For example, I'm now running 11.0-CURRENT with a brand new installation of all needed ports (on a separate ZFS dataset), but my home dir is shared among different installations. And printing to LPD from LibreOffice works just as fine there, as it does in the old one.

Hope this _is_ good news


----------



## free-and-bsd (Nov 10, 2015)

OK, for further reference and to get things united in one place:

after the installation of recent enough editors/libreoffice one ends up with that one file called /usr/local/lib/libreoffice/share/psprint/psprint.conf among the installed documentation. It just has some changeable settings (most important ones, I guess), among them there is *Command=*... setting, also *QuickCommand=...* for the instant printing button to print without dialogue.

The file then can be copied over to one's home directory into .config/libreoffice/4/user/psprint and then be edited to suit one's needs. I've checked this trick on a new user created for this particular purposes. It contains the default [Generic Printer] section, which can be copy-pasted into a [Custom Printer] section in the same file to contain some different printer settings.

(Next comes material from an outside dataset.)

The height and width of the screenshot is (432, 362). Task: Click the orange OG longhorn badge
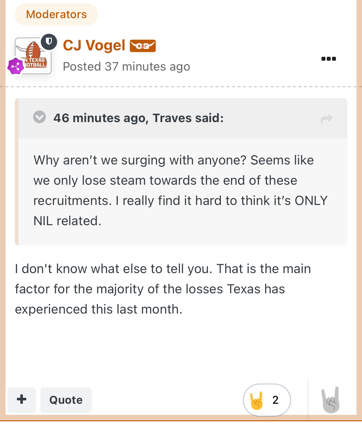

Another printing related thing libreoffice has is the file /usr/local/lib/libreoffice/share/psprint/driver/SGENPRT.PS , which is nothing else but a "generic" PPD file. Looks like it handles the printer-independent part of the PS-formatted output to be sent to a PS-compatible printer. This PPD file, I guess, is used by libreoffice's GUI-based printing dialogue when configuring printing options: duplex, number of pages, collate etc. Isn't this why it needs be linked against cups libs? I'll check that Yes, it is.

It is our part then to write a simple enough filter to redirect the output to the printer device itself. For example, one may want to print to a samba-shared printer.


----------